* [課題]:
"has width=1280, height=692."を含む行から最後の行までを、両端の行も含めて一字一句変えずにもう一度書き出してください。

─── 提供資料 ───

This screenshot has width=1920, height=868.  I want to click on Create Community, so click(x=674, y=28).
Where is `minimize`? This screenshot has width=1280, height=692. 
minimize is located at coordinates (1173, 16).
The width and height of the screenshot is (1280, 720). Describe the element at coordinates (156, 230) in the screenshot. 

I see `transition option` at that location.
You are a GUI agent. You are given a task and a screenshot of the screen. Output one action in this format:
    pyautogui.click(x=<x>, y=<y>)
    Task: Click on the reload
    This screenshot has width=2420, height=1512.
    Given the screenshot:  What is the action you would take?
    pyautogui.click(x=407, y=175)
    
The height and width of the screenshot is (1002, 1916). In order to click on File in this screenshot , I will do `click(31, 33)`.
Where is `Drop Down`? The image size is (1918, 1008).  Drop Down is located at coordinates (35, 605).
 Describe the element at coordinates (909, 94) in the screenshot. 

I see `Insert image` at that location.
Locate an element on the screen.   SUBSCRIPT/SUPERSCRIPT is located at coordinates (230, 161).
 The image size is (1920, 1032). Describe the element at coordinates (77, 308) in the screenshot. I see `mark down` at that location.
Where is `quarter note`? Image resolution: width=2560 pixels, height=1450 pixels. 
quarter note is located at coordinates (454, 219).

───

* [出力結果]:
Where is `minimize`? This screenshot has width=1280, height=692. 
minimize is located at coordinates (1173, 16).
The width and height of the screenshot is (1280, 720). Describe the element at coordinates (156, 230) in the screenshot. 

I see `transition option` at that location.
You are a GUI agent. You are given a task and a screenshot of the screen. Output one action in this format:
    pyautogui.click(x=<x>, y=<y>)
    Task: Click on the reload
    This screenshot has width=2420, height=1512.
    Given the screenshot:  What is the action you would take?
    pyautogui.click(x=407, y=175)
    
The height and width of the screenshot is (1002, 1916). In order to click on File in this screenshot , I will do `click(31, 33)`.
Where is `Drop Down`? The image size is (1918, 1008).  Drop Down is located at coordinates (35, 605).
 Describe the element at coordinates (909, 94) in the screenshot. 

I see `Insert image` at that location.
Locate an element on the screen.   SUBSCRIPT/SUPERSCRIPT is located at coordinates (230, 161).
 The image size is (1920, 1032). Describe the element at coordinates (77, 308) in the screenshot. I see `mark down` at that location.
Where is `quarter note`? Image resolution: width=2560 pixels, height=1450 pixels. 
quarter note is located at coordinates (454, 219).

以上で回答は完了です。